━━ DATA EXTRACT

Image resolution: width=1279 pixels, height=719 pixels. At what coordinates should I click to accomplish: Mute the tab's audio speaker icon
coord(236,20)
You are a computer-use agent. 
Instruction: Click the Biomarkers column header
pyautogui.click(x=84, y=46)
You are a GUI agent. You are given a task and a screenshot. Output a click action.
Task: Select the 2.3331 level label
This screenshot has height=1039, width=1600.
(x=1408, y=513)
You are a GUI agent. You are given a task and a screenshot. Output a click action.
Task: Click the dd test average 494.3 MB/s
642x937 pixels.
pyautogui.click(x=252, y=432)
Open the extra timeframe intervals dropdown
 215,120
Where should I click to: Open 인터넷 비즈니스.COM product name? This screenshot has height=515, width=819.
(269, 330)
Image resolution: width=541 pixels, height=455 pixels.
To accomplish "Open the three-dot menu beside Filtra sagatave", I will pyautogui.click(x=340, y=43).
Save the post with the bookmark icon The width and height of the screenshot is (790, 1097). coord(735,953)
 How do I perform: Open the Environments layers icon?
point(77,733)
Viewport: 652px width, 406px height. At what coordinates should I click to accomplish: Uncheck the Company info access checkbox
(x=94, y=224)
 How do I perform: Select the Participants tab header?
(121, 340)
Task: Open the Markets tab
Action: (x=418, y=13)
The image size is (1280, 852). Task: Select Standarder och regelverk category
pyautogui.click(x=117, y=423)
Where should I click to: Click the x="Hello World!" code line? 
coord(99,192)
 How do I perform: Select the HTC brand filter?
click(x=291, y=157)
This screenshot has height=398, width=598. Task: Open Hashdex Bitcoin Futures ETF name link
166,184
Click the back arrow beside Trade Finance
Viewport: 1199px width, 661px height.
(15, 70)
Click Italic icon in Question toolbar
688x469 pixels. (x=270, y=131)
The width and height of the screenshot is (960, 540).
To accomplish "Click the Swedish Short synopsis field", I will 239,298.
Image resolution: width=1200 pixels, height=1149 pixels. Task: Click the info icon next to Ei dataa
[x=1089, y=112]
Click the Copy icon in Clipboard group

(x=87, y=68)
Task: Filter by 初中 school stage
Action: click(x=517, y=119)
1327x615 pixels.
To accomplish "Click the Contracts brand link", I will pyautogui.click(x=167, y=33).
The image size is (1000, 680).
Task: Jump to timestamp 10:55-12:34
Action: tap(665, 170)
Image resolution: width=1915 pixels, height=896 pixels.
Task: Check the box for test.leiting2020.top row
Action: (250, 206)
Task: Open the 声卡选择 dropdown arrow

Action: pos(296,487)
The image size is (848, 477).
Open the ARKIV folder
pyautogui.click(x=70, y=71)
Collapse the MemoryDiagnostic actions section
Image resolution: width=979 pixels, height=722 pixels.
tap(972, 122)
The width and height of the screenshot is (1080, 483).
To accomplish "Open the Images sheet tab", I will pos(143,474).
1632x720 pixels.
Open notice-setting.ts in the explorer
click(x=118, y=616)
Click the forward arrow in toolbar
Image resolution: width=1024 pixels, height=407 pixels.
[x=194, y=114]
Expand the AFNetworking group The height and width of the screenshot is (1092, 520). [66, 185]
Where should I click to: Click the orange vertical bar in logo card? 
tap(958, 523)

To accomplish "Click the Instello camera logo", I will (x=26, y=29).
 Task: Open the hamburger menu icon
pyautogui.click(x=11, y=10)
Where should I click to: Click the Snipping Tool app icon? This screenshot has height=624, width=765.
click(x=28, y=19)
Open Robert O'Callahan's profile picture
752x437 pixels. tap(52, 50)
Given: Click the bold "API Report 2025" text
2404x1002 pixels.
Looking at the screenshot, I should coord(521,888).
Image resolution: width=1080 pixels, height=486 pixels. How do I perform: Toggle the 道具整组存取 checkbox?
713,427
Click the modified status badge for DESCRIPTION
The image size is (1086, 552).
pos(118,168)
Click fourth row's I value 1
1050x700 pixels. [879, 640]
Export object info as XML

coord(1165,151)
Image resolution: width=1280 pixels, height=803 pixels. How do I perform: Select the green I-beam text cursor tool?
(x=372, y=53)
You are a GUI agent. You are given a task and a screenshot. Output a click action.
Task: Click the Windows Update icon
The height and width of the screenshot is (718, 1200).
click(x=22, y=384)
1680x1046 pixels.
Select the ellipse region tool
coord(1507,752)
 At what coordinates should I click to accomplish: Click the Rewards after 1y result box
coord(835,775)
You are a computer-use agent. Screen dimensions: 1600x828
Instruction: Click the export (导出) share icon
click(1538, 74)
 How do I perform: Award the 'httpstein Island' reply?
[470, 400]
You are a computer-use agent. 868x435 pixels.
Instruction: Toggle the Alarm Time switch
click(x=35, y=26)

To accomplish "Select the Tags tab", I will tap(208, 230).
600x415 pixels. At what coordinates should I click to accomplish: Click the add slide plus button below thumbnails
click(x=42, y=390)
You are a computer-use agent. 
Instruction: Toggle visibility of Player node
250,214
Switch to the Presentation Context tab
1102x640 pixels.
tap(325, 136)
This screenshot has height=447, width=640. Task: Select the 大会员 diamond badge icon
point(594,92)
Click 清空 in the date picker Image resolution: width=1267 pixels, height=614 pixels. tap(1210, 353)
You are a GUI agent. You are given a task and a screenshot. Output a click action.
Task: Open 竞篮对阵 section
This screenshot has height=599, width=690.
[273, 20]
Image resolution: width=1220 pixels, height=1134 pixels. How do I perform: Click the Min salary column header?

━━━━

→ EXERCISE DESCRIPTION
Each entry above is to be transcribed without alteration.

→ TASK RESULT
Image resolution: width=1279 pixels, height=719 pixels. At what coordinates should I click to accomplish: Mute the tab's audio speaker icon
coord(236,20)
You are a computer-use agent. 
Instruction: Click the Biomarkers column header
pyautogui.click(x=84, y=46)
You are a GUI agent. You are given a task and a screenshot. Output a click action.
Task: Select the 2.3331 level label
This screenshot has height=1039, width=1600.
(x=1408, y=513)
You are a GUI agent. You are given a task and a screenshot. Output a click action.
Task: Click the dd test average 494.3 MB/s
642x937 pixels.
pyautogui.click(x=252, y=432)
Open the extra timeframe intervals dropdown
 215,120
Where should I click to: Open 인터넷 비즈니스.COM product name? This screenshot has height=515, width=819.
(269, 330)
Image resolution: width=541 pixels, height=455 pixels.
To accomplish "Open the three-dot menu beside Filtra sagatave", I will pyautogui.click(x=340, y=43).
Save the post with the bookmark icon The width and height of the screenshot is (790, 1097). coord(735,953)
 How do I perform: Open the Environments layers icon?
point(77,733)
Viewport: 652px width, 406px height. At what coordinates should I click to accomplish: Uncheck the Company info access checkbox
(x=94, y=224)
 How do I perform: Select the Participants tab header?
(121, 340)
Task: Open the Markets tab
Action: (x=418, y=13)
The image size is (1280, 852). Task: Select Standarder och regelverk category
pyautogui.click(x=117, y=423)
Where should I click to: Click the x="Hello World!" code line? 
coord(99,192)
 How do I perform: Select the HTC brand filter?
click(x=291, y=157)
This screenshot has height=398, width=598. Task: Open Hashdex Bitcoin Futures ETF name link
166,184
Click the back arrow beside Trade Finance
Viewport: 1199px width, 661px height.
(15, 70)
Click Italic icon in Question toolbar
688x469 pixels. (x=270, y=131)
The width and height of the screenshot is (960, 540).
To accomplish "Click the Swedish Short synopsis field", I will 239,298.
Image resolution: width=1200 pixels, height=1149 pixels. Task: Click the info icon next to Ei dataa
[x=1089, y=112]
Click the Copy icon in Clipboard group

(x=87, y=68)
Task: Filter by 初中 school stage
Action: click(x=517, y=119)
1327x615 pixels.
To accomplish "Click the Contracts brand link", I will pyautogui.click(x=167, y=33).
The image size is (1000, 680).
Task: Jump to timestamp 10:55-12:34
Action: tap(665, 170)
Image resolution: width=1915 pixels, height=896 pixels.
Task: Check the box for test.leiting2020.top row
Action: (250, 206)
Task: Open the 声卡选择 dropdown arrow

Action: pos(296,487)
The image size is (848, 477).
Open the ARKIV folder
pyautogui.click(x=70, y=71)
Collapse the MemoryDiagnostic actions section
Image resolution: width=979 pixels, height=722 pixels.
tap(972, 122)
The width and height of the screenshot is (1080, 483).
To accomplish "Open the Images sheet tab", I will pos(143,474).
1632x720 pixels.
Open notice-setting.ts in the explorer
click(x=118, y=616)
Click the forward arrow in toolbar
Image resolution: width=1024 pixels, height=407 pixels.
[x=194, y=114]
Expand the AFNetworking group The height and width of the screenshot is (1092, 520). [66, 185]
Where should I click to: Click the orange vertical bar in logo card? 
tap(958, 523)

To accomplish "Click the Instello camera logo", I will (x=26, y=29).
 Task: Open the hamburger menu icon
pyautogui.click(x=11, y=10)
Where should I click to: Click the Snipping Tool app icon? This screenshot has height=624, width=765.
click(x=28, y=19)
Open Robert O'Callahan's profile picture
752x437 pixels. tap(52, 50)
Given: Click the bold "API Report 2025" text
2404x1002 pixels.
Looking at the screenshot, I should coord(521,888).
Image resolution: width=1080 pixels, height=486 pixels. How do I perform: Toggle the 道具整组存取 checkbox?
713,427
Click the modified status badge for DESCRIPTION
The image size is (1086, 552).
pos(118,168)
Click fourth row's I value 1
1050x700 pixels. [879, 640]
Export object info as XML

coord(1165,151)
Image resolution: width=1280 pixels, height=803 pixels. How do I perform: Select the green I-beam text cursor tool?
(x=372, y=53)
You are a GUI agent. You are given a task and a screenshot. Output a click action.
Task: Click the Windows Update icon
The height and width of the screenshot is (718, 1200).
click(x=22, y=384)
1680x1046 pixels.
Select the ellipse region tool
coord(1507,752)
 At what coordinates should I click to accomplish: Click the Rewards after 1y result box
coord(835,775)
You are a computer-use agent. Screen dimensions: 1600x828
Instruction: Click the export (导出) share icon
click(1538, 74)
 How do I perform: Award the 'httpstein Island' reply?
[470, 400]
You are a computer-use agent. 868x435 pixels.
Instruction: Toggle the Alarm Time switch
click(x=35, y=26)

To accomplish "Select the Tags tab", I will tap(208, 230).
600x415 pixels. At what coordinates should I click to accomplish: Click the add slide plus button below thumbnails
click(x=42, y=390)
You are a computer-use agent. 
Instruction: Toggle visibility of Player node
250,214
Switch to the Presentation Context tab
1102x640 pixels.
tap(325, 136)
This screenshot has height=447, width=640. Task: Select the 大会员 diamond badge icon
point(594,92)
Click 清空 in the date picker Image resolution: width=1267 pixels, height=614 pixels. tap(1210, 353)
You are a GUI agent. You are given a task and a screenshot. Output a click action.
Task: Open 竞篮对阵 section
This screenshot has height=599, width=690.
[273, 20]
Image resolution: width=1220 pixels, height=1134 pixels. How do I perform: Click the Min salary column header?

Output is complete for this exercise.